A space capsule has landed in a blaze of light in the South Australian outback after travelling more than 5 billion kilometres on a six-year mission to collect samples from a faraway asteroid.
Scientists hope the mission will help answer some of the most fundamental questions about how our solar system formed and where elements, such as water, came from.
The Hayabusa2 spacecraft had successfully released the small capsule on Saturday and sent it toward Earth to deliver samples from a distant asteroid that could provide clues to the origin of the solar system and life on our planet, the Japan Aerospace Exploration Agency (JAXA) said.
Early on Sunday the capsule briefly turned into a fireball as it re-entered the atmosphere 120km above Earth.
At about 10km above ground, a parachute was to open to slow its fall and beacon signals were to be activated to indicate its location.
Beacon signals have been detected, suggesting a parachute has also successfully opened and the capsule landed safely in a remote, sparsely populated area of Woomera, Australia, according to JAXA official Akitaka Kishi.
He said JAXA staff would use a helicopter to find the capsule.

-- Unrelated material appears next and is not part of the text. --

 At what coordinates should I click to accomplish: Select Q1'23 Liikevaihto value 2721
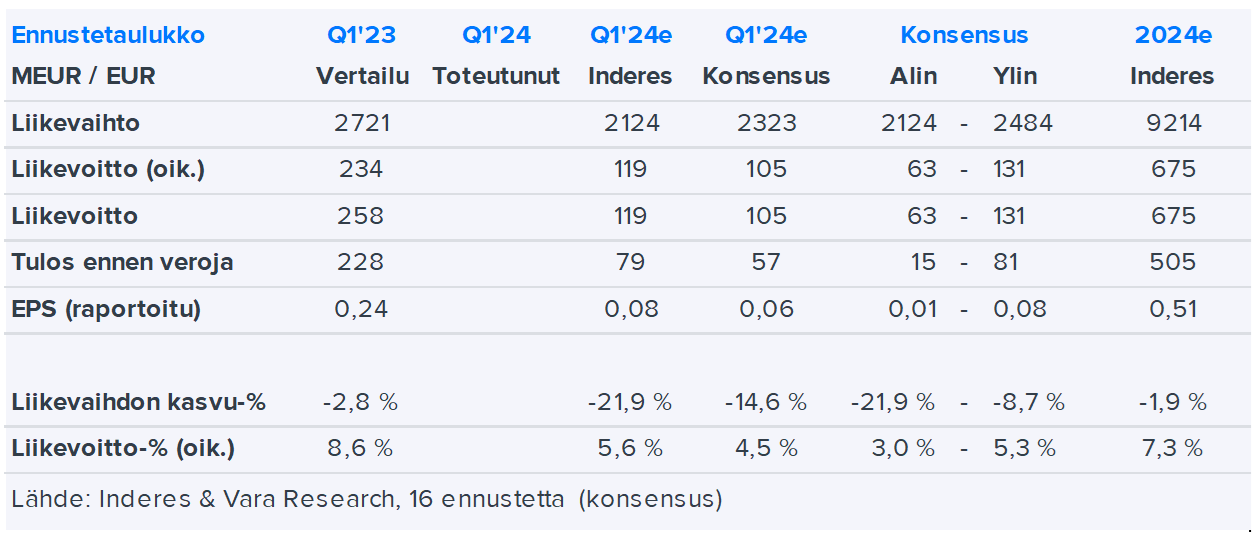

A retrieval of the pan-shaped capsule, about 40 centimetres in diameter, was due to start after sunrise, he said.
JAXA officials said they hoped to retrieve the capsule by Sunday evening before a preliminary safety inspection at a Australian lab and bring it home early next week.
1 gram of material ‘enough’ to answer science’s questions
Launched from Japan’s Tanegashima Space Centre in 2014, it took four years for the Hayabusa2 spacecraft to reach its destination — the lumpy, diamond-shaped asteroid Ryugu.
Scientists said the asteroid was an example of the kind of meteorite that may have struck the early Earth to deliver the water and organic materials that make our planet habitable.
Australian National University space rock expert Trevor Ireland, who is in Woomera for the arrival of the capsule, said he expected the Ryugu samples to be similar to the meteorite that fell in Australia near Murchison in Victoria more than 50 years ago.
“The Murchison meteorite opened a window on the origin of organics on Earth because these rocks were found to contain simple amino acids as well as abundant water,” Dr Ireland said.
“We will examine whether Ryugu is a potential source of organic matter and water on Earth when the solar system was forming, and whether these still remain intact on the asteroid.”
The spacecraft spent more than a year on the asteroid, where it picked up about a gram of space dirt.
“One gram may sound small for some of you, but for experts 1 gram is enough to address the science questions we’re hoping to find,” Professor Masaki Fugimoto of the Japan Aerospace Exploration Agency said.
Five antennas, four marine radar stations and a winged drone were in place to help scientists track the capsule down.
For Hayabusa2, it is not the end of the mission it started in 2014.
It is now heading to a small asteroid called 1998KY26 on a journey slated to take 10 years one way, for possible research including finding ways to prevent meteorites from hitting Earth.